* **TEXT PASSAGE**:

Personally, I've never actually gone so far as to effect this on a
large scale. But sometimes when something is screwed up I create the
new structure and then create a VIEW so other parts don't notice. Then
the only bits you need to change are the bits that change the table.

The main problem I find is these applications don't check for errorss
or use transactions properly. Hence adding records sometimes fails and
the program never notices. Ooops.

As for long term effects, the value of your data is reduced to
maintainence and due to possible errors...
--
Martijn van Oosterhout   <kleptog@svana.org>   http://svana.org/kleptog/
> Patent. n. Genius is 5% inspiration and 95% perspiration. A patent is a
> tool for doing 5% of the work and then sitting around waiting for someone
> else to do the other 95% so you can sue them.

Attachment

Re: What are the consequences of a bad database design

From
tony
Date:
Le lundi 11 avril 2005 à 09:39 +0000, Jinane Haddad a écrit :

> i just got a new job in a small entreprise and they are using postgres as a
> database for their application. I was stupefied cause the database design is
> so bad : we can even say it has been done by amateurs.

> But the people i am working with are not considering the restructuring of
> the database. They are even thinking of expanding it by adding new modules.

* **DATA EXCERPT**:
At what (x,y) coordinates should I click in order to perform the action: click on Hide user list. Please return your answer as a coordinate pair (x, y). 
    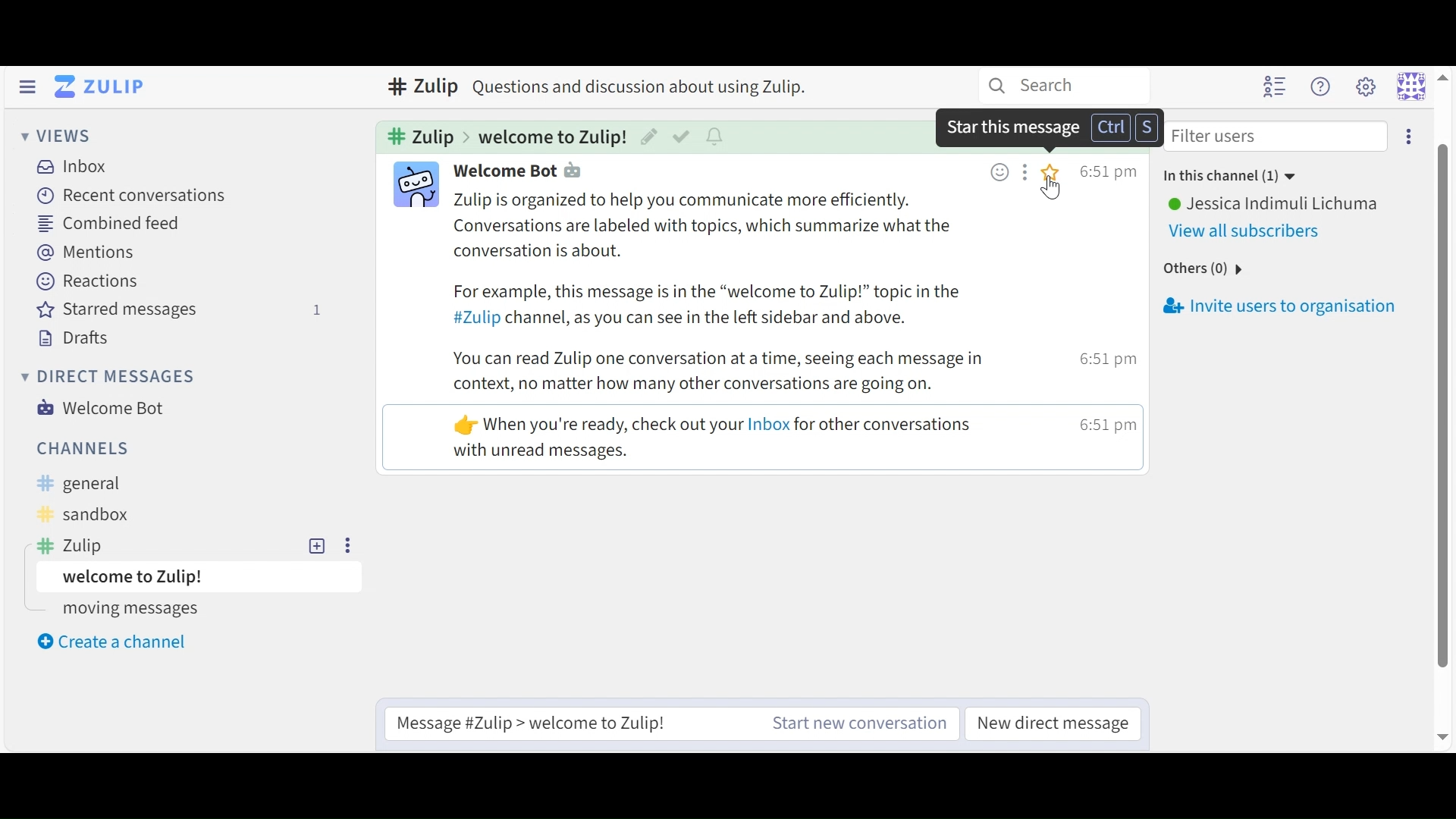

* **TASK SET**:
#1 From the database design text, repeat the stretch from "Personally, I've never" through "to possible errors...".
#2 Using the database design text, decide whether each statement agrees with it. Answer yes or no, and quote the words that decide it.
(a) The writer has carried out this kind of restructuring on a large scale.
(b) When something is screwed up, the writer sometimes creates a new structure and then a VIEW so other parts don't notice.
(c) The people Jinane Haddad works with are thinking of expanding the database by adding new modules.

* **EXPECTED RESPONSES**:
#1
Personally, I've never actually gone so far as to effect this on a
large scale. But sometimes when something is screwed up I create the
new structure and then create a VIEW so other parts don't notice. Then
the only bits you need to change are the bits that change the table.

The main problem I find is these applications don't check for errorss
or use transactions properly. Hence adding records sometimes fails and
the program never notices. Ooops.

As for long term effects, the value of your data is reduced to
maintainence and due to possible errors...

#2
(a) No: "I've never actually gone so far as to effect this on a large scale."
(b) Yes: "sometimes when something is screwed up I create the new structure and then create a VIEW so other parts don't notice."
(c) Yes: "They are even thinking of expanding it by adding new modules."